• _WHAT THE TASK ASKS_: Verbatim reproduction of the entries is required; images must be omitted.
---- DATA TO EXAMINE
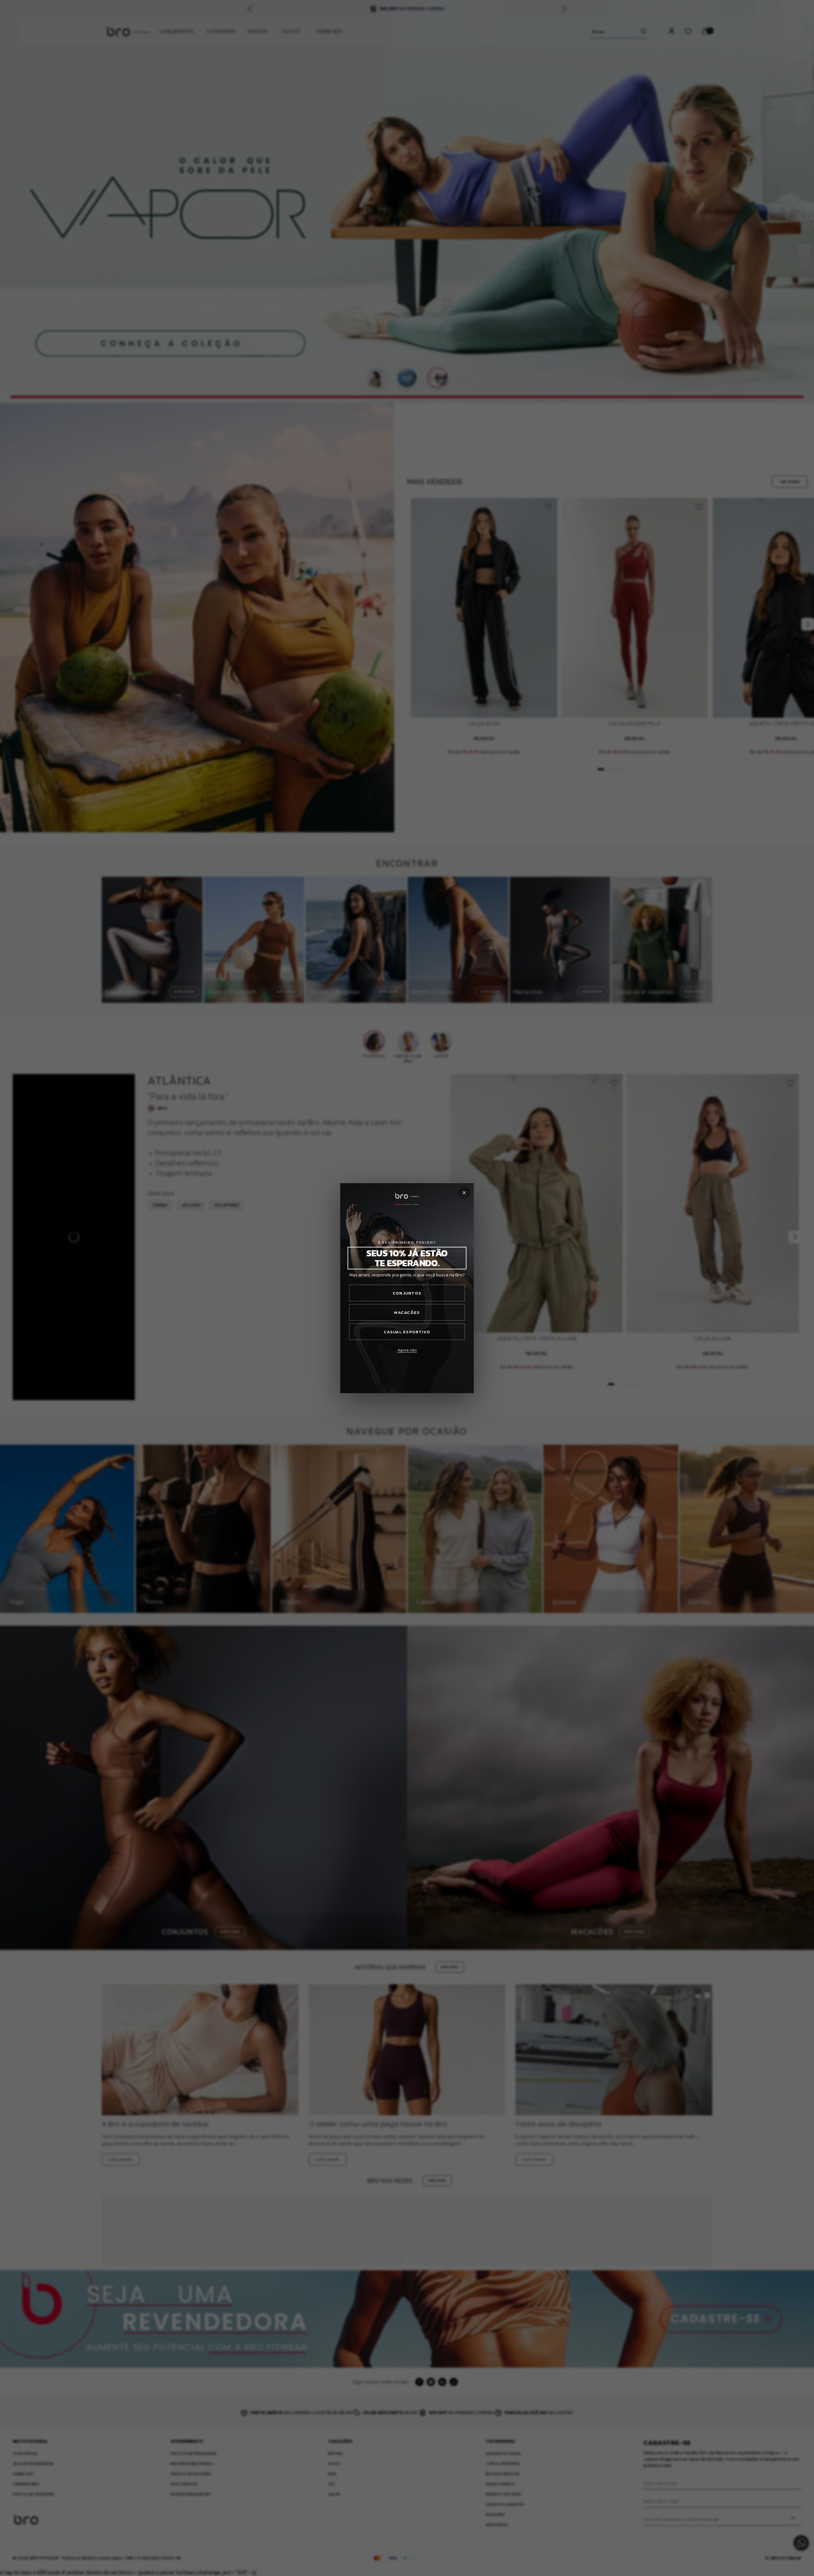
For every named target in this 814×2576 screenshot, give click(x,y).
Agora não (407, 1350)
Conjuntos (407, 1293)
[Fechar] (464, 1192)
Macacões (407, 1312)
--------
• _ANSWER_:
For every named target in this 814×2576 screenshot, give click(x,y).
Agora não (407, 1350)
Conjuntos (407, 1293)
[Fechar] (464, 1192)
Macacões (407, 1312)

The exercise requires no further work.